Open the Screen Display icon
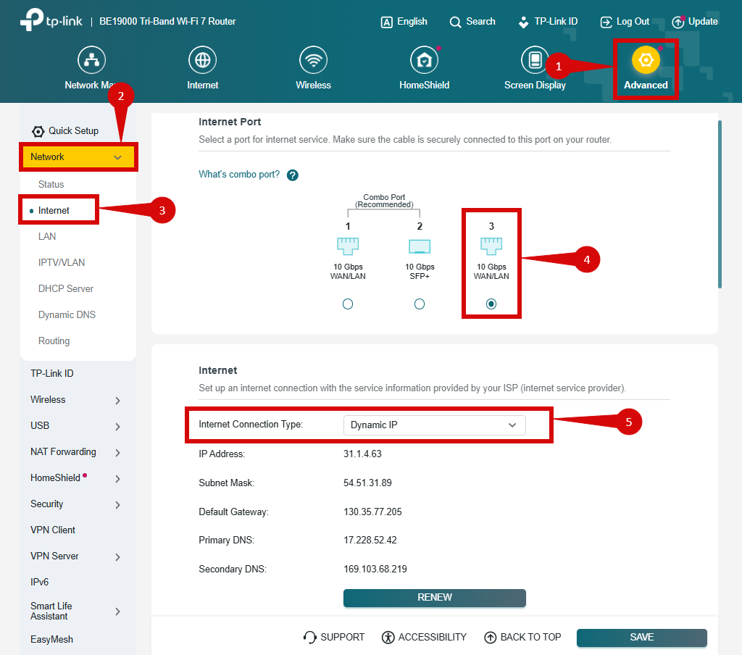 pos(535,60)
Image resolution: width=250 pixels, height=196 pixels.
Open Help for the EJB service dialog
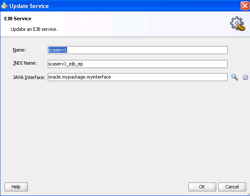[16, 187]
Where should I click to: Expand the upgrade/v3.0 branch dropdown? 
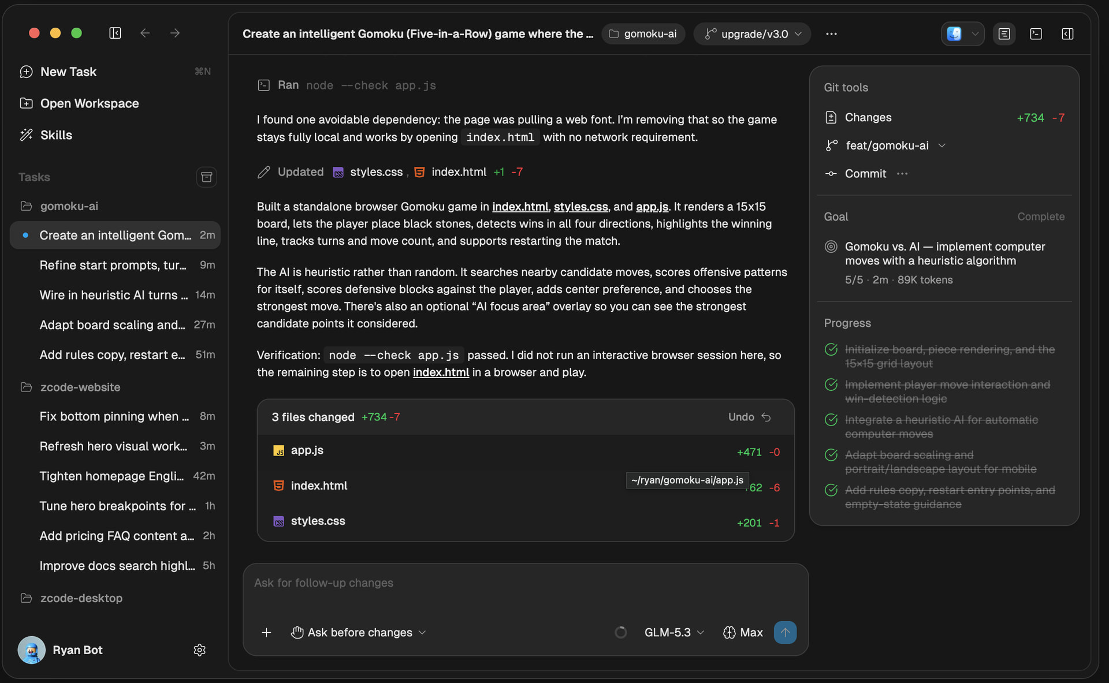753,34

_____

— What is needed —
I would like the lines from the one with "Image resolution: width=250" through the last line of the data above retyped exactly, with pictures left out, please.

— Solution to the problem —
Image resolution: width=250 pixels, height=196 pixels.
Open Help for the EJB service dialog
[16, 187]
Where should I click to: Expand the upgrade/v3.0 branch dropdown? 
753,34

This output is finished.